More changes to come
The DOL’s semiannual regulatory agenda includes a strategic project by the Agencies to improve reporting on the annual Form 5500. The plan calls for “modernizing the financial and other annual reporting requirements on the Form 5500, making the investment and other information on the Form 5500 more data mineable, and potential changes to group health plan annual reporting requirements.” It also is “focused on enhancing the agencies’ ability to collect employee benefit plan data that best meets the needs of changing compliance projects, programs, and activities.” Proposed revisions are currently scheduled to be issued in June 2023.
Changes to the Form 5500 filing for the 2022 plan year are reviewed in a separate Client Action Bulletin.

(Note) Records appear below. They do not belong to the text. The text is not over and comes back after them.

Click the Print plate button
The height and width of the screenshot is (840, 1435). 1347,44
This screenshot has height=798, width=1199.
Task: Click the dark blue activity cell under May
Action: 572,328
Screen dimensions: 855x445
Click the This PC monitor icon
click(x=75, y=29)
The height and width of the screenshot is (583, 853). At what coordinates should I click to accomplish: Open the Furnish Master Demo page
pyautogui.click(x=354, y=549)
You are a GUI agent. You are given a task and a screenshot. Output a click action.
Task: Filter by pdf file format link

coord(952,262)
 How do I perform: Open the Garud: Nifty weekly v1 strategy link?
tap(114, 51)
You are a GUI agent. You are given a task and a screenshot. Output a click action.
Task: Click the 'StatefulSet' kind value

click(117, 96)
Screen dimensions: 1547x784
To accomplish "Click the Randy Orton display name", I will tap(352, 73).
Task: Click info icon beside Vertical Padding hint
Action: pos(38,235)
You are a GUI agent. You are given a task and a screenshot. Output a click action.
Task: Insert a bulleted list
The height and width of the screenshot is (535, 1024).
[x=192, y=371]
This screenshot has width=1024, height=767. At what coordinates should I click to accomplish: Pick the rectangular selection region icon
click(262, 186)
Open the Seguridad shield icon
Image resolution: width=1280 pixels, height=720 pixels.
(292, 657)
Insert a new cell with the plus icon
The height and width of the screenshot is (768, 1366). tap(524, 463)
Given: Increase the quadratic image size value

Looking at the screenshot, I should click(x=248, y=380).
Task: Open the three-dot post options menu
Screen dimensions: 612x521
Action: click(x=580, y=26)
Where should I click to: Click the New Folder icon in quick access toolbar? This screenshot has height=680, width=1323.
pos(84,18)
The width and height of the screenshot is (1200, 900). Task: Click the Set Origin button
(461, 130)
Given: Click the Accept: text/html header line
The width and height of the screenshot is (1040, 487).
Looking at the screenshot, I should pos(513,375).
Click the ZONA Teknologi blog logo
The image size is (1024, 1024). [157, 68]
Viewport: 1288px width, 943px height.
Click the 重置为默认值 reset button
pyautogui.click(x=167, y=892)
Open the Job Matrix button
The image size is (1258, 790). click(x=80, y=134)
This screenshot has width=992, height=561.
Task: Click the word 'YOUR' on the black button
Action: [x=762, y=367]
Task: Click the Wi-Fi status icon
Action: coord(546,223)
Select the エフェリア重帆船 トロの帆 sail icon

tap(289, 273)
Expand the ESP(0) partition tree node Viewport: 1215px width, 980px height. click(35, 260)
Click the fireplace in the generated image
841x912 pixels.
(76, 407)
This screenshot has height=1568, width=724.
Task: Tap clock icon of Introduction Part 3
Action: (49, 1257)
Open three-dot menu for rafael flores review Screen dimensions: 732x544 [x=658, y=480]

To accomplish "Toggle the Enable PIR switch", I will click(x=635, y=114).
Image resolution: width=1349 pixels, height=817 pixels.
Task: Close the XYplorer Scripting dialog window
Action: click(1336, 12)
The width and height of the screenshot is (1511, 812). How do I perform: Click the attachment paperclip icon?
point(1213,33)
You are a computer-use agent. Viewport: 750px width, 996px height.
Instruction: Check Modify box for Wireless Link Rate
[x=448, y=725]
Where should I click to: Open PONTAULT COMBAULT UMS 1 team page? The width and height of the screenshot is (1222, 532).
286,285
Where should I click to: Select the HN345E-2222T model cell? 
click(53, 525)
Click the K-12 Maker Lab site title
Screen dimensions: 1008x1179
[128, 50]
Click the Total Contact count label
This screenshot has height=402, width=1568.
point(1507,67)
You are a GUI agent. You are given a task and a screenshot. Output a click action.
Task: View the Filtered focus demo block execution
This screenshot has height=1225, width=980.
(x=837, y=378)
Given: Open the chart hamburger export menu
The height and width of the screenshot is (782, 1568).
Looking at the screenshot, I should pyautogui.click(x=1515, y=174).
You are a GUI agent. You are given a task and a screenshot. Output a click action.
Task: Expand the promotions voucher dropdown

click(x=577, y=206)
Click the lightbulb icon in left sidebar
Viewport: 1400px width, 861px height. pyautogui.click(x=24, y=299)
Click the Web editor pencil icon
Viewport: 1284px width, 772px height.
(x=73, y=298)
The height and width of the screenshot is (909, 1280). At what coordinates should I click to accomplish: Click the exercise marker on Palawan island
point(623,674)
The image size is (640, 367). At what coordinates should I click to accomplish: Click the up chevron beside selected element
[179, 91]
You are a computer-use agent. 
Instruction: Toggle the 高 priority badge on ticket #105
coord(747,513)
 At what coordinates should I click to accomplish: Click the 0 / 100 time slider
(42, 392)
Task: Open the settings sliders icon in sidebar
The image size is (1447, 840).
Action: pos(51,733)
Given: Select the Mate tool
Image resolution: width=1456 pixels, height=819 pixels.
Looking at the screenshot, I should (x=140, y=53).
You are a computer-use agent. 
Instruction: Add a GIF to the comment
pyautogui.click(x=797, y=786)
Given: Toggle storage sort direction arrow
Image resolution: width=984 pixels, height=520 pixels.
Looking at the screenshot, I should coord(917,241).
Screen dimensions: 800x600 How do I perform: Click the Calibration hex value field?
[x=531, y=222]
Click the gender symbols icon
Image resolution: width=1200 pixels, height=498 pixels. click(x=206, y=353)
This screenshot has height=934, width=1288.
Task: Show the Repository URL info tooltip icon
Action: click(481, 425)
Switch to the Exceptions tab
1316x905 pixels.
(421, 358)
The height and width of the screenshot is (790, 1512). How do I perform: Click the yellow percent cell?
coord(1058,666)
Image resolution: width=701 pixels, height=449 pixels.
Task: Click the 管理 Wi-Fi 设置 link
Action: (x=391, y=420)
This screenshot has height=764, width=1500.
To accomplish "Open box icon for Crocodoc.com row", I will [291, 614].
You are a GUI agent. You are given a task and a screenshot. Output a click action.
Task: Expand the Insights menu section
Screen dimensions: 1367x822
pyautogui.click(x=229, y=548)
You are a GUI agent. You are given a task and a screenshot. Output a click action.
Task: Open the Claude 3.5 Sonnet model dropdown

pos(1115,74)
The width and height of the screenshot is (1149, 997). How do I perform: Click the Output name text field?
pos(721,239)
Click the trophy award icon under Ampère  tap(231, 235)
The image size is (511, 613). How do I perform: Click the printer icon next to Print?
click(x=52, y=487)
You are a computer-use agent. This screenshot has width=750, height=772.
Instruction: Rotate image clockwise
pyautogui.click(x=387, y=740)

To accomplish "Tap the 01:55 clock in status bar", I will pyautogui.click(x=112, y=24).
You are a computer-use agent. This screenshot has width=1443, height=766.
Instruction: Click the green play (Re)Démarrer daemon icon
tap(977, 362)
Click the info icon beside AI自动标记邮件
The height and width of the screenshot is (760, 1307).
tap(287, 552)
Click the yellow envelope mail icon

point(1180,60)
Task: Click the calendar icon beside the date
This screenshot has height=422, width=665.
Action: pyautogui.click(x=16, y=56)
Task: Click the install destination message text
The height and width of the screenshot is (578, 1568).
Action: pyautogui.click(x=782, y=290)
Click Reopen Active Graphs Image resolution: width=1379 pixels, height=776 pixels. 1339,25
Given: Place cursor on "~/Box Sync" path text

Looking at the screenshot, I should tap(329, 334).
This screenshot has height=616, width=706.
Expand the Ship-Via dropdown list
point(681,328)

Please contact your Milliman consultant for how these provisions may impact your plans.
1 Due dates can be extended for plans affected by federally declared disasters. The PBGC generally grants disaster relief when the IRS grants such relief for taxpayers. IRS announcements for tax relief are found here.
2 Similar changes were made to the Form 5500-SF for small plan filings, but these changes are not highlighted in this CAB.
3 Small plans with fewer than 100 participants may have to attach an IQPA audit if they are not eligible for a waiver.
4 Excluding multiple-employer plans or pooled employer plans.
5 DB plans covered by the PBGC single-employer and multiemployer insurance programs are exempt from the SAR requirement.